Cramer calls these stocks, "low risk and high reward". I don't know about you, but that what I like to hear.
He went on to say that value stocks are valuable in their own special way. All are trading near their 52 week low.
Lear Corporation
LEA
Lear is "the last man
standing in the auto supply business". He said that people have been
buying other, more troubled companies. However, Lear has cash, and
what do we say? That's right. Cash is king. SO they are in a
position to buy up smaller, troubled companies to become (cue horns!)
AN AUTO SUPPLY EMPIRE!!
(someone tell the horns to quit it)
The bottom line is
that Lear is a value stock because it's been in a terrible sector. That
sector is now bouncing back, and Lear has been left behind.

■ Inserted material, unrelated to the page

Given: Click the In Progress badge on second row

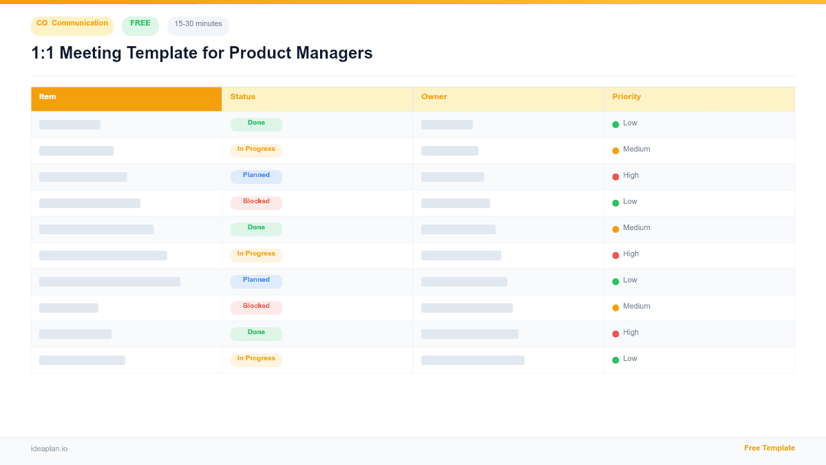Looking at the screenshot, I should pyautogui.click(x=256, y=149).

It is not sexy or a company that you will take about at a cocktail
party. But Jim says this one will make you Mad Money.
**Do not confuse stocks that have gone down with value
stocks. If a stock has taken a dive, there is a reason. Likewise,
there must be a reason for it go up.***
Cramer valued Lear because Lear is in a position to consolidate. The next stock Jim likes, St. Jude Medical, is a company that is likely to be consolidated.
On paper, there in nothing wrong with this company. However, it has underperformed and people don't care for it.
Its rival is Boston Scientific. They have had some problems with
one of it's devices, leading to recall recently. This may be a reason why St. Jude is getting hit, sector-wise.
Cramer thinks that "Jude's is cheap for a bad reason and it will come back up because a bigger fish is going to come
along and take it over."
He think the company that is likely to buy it is Johnson & Johnson.
**
Fortune Brands, Inc.
FO
Another company down for a bad reason is Fortune Brands. Their main business is in the home products business.
"But the housing market is slow! Wahhh!"
Most people do not know that the faucets and cabinets they sell, they
sell to home re-modelers and other professionals. Down for a bad
reason. They did not do their homework. But we do, right?
"Fortune Brands is doing a 10-million-share
buyback, which keeps the stock from going too low and makes the stock
more valuable by increasing the earnings per share" Cramer said.
"The value here is that management knows how to
take care of you if you buy the stock," Cramer said. "It should turn
into a house of pleasure from a house of pain as people see its great
quarter coming."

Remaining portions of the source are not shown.